● **Exercise requirements**:
Return every line below exactly, leaving nothing out.

[Records from a dataset]
::::

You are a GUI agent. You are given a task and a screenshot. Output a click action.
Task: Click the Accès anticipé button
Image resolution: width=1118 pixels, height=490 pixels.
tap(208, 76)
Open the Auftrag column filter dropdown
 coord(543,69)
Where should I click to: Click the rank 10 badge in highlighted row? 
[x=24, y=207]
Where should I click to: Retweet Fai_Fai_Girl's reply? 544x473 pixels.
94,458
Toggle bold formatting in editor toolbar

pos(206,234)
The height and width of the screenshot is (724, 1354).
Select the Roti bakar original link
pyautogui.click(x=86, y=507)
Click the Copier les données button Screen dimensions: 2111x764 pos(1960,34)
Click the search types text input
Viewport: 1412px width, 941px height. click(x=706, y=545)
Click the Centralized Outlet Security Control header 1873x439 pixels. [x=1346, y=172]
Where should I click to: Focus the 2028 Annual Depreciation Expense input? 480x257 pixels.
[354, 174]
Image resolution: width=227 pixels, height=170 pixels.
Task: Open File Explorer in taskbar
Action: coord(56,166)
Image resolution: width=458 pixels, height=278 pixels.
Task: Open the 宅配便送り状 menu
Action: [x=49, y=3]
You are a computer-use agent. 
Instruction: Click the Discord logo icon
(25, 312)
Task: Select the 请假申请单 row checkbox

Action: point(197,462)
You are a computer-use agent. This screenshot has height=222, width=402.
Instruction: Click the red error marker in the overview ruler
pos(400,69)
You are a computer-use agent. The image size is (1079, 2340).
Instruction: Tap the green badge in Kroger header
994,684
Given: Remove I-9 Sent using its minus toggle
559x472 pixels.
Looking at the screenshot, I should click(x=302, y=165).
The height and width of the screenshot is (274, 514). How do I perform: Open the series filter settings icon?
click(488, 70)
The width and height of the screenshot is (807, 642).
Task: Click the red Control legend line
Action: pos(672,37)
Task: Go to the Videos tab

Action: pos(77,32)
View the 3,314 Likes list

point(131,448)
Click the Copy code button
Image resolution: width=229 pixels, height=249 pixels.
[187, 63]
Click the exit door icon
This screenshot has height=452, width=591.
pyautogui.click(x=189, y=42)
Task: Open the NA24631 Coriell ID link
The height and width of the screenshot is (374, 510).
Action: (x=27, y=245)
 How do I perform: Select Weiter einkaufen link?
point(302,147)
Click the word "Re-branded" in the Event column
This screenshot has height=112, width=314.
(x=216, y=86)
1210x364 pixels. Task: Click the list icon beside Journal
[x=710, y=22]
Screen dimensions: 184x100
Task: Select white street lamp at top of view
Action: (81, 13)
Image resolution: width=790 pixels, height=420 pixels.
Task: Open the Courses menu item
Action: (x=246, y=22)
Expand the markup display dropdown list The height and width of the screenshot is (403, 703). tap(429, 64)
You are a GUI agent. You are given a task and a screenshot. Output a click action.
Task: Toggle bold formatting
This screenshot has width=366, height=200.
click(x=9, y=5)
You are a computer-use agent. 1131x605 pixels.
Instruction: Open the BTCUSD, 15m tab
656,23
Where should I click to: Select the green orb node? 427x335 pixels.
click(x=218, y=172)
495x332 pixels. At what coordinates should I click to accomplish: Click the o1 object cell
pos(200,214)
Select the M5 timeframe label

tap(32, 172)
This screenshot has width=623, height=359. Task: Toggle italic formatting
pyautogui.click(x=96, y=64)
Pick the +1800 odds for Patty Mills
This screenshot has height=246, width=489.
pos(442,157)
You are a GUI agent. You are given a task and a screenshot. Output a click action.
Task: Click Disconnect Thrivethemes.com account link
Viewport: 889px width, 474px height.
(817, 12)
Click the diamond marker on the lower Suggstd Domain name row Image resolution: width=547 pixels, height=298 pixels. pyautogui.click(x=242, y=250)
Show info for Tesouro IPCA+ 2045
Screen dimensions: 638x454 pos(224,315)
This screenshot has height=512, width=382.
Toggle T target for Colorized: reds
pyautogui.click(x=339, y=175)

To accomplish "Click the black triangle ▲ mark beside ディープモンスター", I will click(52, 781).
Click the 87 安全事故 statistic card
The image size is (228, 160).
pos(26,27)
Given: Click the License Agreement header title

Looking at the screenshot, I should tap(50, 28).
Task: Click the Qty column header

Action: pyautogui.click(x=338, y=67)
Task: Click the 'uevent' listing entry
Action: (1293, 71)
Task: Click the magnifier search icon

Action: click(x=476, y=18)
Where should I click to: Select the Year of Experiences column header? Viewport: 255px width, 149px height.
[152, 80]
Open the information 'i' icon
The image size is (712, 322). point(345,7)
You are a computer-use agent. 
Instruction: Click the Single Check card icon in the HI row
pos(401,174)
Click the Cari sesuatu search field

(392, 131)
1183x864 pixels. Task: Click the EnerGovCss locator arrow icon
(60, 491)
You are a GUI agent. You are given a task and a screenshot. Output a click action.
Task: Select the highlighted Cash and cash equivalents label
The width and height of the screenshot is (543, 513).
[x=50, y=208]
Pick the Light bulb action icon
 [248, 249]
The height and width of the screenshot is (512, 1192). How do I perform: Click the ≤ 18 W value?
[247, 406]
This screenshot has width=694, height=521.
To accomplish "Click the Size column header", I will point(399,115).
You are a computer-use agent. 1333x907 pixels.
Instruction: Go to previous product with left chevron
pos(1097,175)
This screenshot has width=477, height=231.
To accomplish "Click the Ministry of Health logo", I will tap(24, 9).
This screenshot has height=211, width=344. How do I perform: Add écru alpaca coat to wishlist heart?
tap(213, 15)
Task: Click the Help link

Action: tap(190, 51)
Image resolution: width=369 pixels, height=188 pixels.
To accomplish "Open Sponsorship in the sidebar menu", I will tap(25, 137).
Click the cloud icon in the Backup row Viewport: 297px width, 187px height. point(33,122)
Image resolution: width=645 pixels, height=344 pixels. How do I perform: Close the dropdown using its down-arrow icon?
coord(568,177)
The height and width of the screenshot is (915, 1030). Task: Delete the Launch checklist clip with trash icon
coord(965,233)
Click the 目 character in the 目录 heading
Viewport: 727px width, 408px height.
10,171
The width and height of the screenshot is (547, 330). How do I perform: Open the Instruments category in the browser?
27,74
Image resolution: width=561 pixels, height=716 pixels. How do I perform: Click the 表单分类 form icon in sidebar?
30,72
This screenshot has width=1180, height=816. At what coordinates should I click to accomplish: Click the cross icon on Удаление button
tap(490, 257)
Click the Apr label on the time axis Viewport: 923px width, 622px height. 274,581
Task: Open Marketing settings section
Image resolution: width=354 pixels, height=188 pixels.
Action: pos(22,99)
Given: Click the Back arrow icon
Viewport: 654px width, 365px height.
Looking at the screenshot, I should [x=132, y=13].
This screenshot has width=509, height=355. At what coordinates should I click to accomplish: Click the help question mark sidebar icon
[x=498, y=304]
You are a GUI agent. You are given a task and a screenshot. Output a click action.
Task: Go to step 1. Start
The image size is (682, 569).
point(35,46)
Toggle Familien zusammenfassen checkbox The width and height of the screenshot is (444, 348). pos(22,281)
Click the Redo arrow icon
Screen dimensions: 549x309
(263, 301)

::::

● **Response to the task**:
You are a GUI agent. You are given a task and a screenshot. Output a click action.
Task: Click the Accès anticipé button
Image resolution: width=1118 pixels, height=490 pixels.
tap(208, 76)
Open the Auftrag column filter dropdown
 coord(543,69)
Where should I click to: Click the rank 10 badge in highlighted row? 
[x=24, y=207]
Where should I click to: Retweet Fai_Fai_Girl's reply? 544x473 pixels.
94,458
Toggle bold formatting in editor toolbar

pos(206,234)
The height and width of the screenshot is (724, 1354).
Select the Roti bakar original link
pyautogui.click(x=86, y=507)
Click the Copier les données button Screen dimensions: 2111x764 pos(1960,34)
Click the search types text input
Viewport: 1412px width, 941px height. click(x=706, y=545)
Click the Centralized Outlet Security Control header 1873x439 pixels. [x=1346, y=172]
Where should I click to: Focus the 2028 Annual Depreciation Expense input? 480x257 pixels.
[354, 174]
Image resolution: width=227 pixels, height=170 pixels.
Task: Open File Explorer in taskbar
Action: coord(56,166)
Image resolution: width=458 pixels, height=278 pixels.
Task: Open the 宅配便送り状 menu
Action: [x=49, y=3]
You are a computer-use agent. 
Instruction: Click the Discord logo icon
(25, 312)
Task: Select the 请假申请单 row checkbox

Action: point(197,462)
You are a computer-use agent. This screenshot has height=222, width=402.
Instruction: Click the red error marker in the overview ruler
pos(400,69)
You are a computer-use agent. The image size is (1079, 2340).
Instruction: Tap the green badge in Kroger header
994,684
Given: Remove I-9 Sent using its minus toggle
559x472 pixels.
Looking at the screenshot, I should click(x=302, y=165).
The height and width of the screenshot is (274, 514). How do I perform: Open the series filter settings icon?
click(488, 70)
The width and height of the screenshot is (807, 642).
Task: Click the red Control legend line
Action: pos(672,37)
Task: Go to the Videos tab

Action: pos(77,32)
View the 3,314 Likes list

point(131,448)
Click the Copy code button
Image resolution: width=229 pixels, height=249 pixels.
[187, 63]
Click the exit door icon
This screenshot has height=452, width=591.
pyautogui.click(x=189, y=42)
Task: Open the NA24631 Coriell ID link
The height and width of the screenshot is (374, 510).
Action: (x=27, y=245)
 How do I perform: Select Weiter einkaufen link?
point(302,147)
Click the word "Re-branded" in the Event column
This screenshot has height=112, width=314.
(x=216, y=86)
1210x364 pixels. Task: Click the list icon beside Journal
[x=710, y=22]
Screen dimensions: 184x100
Task: Select white street lamp at top of view
Action: (81, 13)
Image resolution: width=790 pixels, height=420 pixels.
Task: Open the Courses menu item
Action: (x=246, y=22)
Expand the markup display dropdown list The height and width of the screenshot is (403, 703). tap(429, 64)
You are a GUI agent. You are given a task and a screenshot. Output a click action.
Task: Toggle bold formatting
This screenshot has width=366, height=200.
click(x=9, y=5)
You are a computer-use agent. 1131x605 pixels.
Instruction: Open the BTCUSD, 15m tab
656,23
Where should I click to: Select the green orb node? 427x335 pixels.
click(x=218, y=172)
495x332 pixels. At what coordinates should I click to accomplish: Click the o1 object cell
pos(200,214)
Select the M5 timeframe label

tap(32, 172)
This screenshot has width=623, height=359. Task: Toggle italic formatting
pyautogui.click(x=96, y=64)
Pick the +1800 odds for Patty Mills
This screenshot has height=246, width=489.
pos(442,157)
You are a GUI agent. You are given a task and a screenshot. Output a click action.
Task: Click Disconnect Thrivethemes.com account link
Viewport: 889px width, 474px height.
(817, 12)
Click the diamond marker on the lower Suggstd Domain name row Image resolution: width=547 pixels, height=298 pixels. pyautogui.click(x=242, y=250)
Show info for Tesouro IPCA+ 2045
Screen dimensions: 638x454 pos(224,315)
This screenshot has height=512, width=382.
Toggle T target for Colorized: reds
pyautogui.click(x=339, y=175)

To accomplish "Click the black triangle ▲ mark beside ディープモンスター", I will click(52, 781).
Click the 87 安全事故 statistic card
The image size is (228, 160).
pos(26,27)
Given: Click the License Agreement header title

Looking at the screenshot, I should tap(50, 28).
Task: Click the Qty column header

Action: pyautogui.click(x=338, y=67)
Task: Click the 'uevent' listing entry
Action: (1293, 71)
Task: Click the magnifier search icon

Action: click(x=476, y=18)
Where should I click to: Select the Year of Experiences column header? Viewport: 255px width, 149px height.
[152, 80]
Open the information 'i' icon
The image size is (712, 322). point(345,7)
You are a computer-use agent. 
Instruction: Click the Single Check card icon in the HI row
pos(401,174)
Click the Cari sesuatu search field

(392, 131)
1183x864 pixels. Task: Click the EnerGovCss locator arrow icon
(60, 491)
You are a GUI agent. You are given a task and a screenshot. Output a click action.
Task: Select the highlighted Cash and cash equivalents label
The width and height of the screenshot is (543, 513).
[x=50, y=208]
Pick the Light bulb action icon
 [248, 249]
The height and width of the screenshot is (512, 1192). How do I perform: Click the ≤ 18 W value?
[247, 406]
This screenshot has width=694, height=521.
To accomplish "Click the Size column header", I will point(399,115).
You are a computer-use agent. 1333x907 pixels.
Instruction: Go to previous product with left chevron
pos(1097,175)
This screenshot has width=477, height=231.
To accomplish "Click the Ministry of Health logo", I will tap(24, 9).
This screenshot has height=211, width=344. How do I perform: Add écru alpaca coat to wishlist heart?
tap(213, 15)
Task: Click the Help link

Action: tap(190, 51)
Image resolution: width=369 pixels, height=188 pixels.
To accomplish "Open Sponsorship in the sidebar menu", I will tap(25, 137).
Click the cloud icon in the Backup row Viewport: 297px width, 187px height. point(33,122)
Image resolution: width=645 pixels, height=344 pixels. How do I perform: Close the dropdown using its down-arrow icon?
coord(568,177)
The height and width of the screenshot is (915, 1030). Task: Delete the Launch checklist clip with trash icon
coord(965,233)
Click the 目 character in the 目录 heading
Viewport: 727px width, 408px height.
10,171
The width and height of the screenshot is (547, 330). How do I perform: Open the Instruments category in the browser?
27,74
Image resolution: width=561 pixels, height=716 pixels. How do I perform: Click the 表单分类 form icon in sidebar?
30,72
This screenshot has width=1180, height=816. At what coordinates should I click to accomplish: Click the cross icon on Удаление button
tap(490, 257)
Click the Apr label on the time axis Viewport: 923px width, 622px height. 274,581
Task: Open Marketing settings section
Image resolution: width=354 pixels, height=188 pixels.
Action: pos(22,99)
Given: Click the Back arrow icon
Viewport: 654px width, 365px height.
Looking at the screenshot, I should [x=132, y=13].
This screenshot has width=509, height=355. At what coordinates should I click to accomplish: Click the help question mark sidebar icon
[x=498, y=304]
You are a GUI agent. You are given a task and a screenshot. Output a click action.
Task: Go to step 1. Start
The image size is (682, 569).
point(35,46)
Toggle Familien zusammenfassen checkbox The width and height of the screenshot is (444, 348). pos(22,281)
Click the Redo arrow icon
Screen dimensions: 549x309
(263, 301)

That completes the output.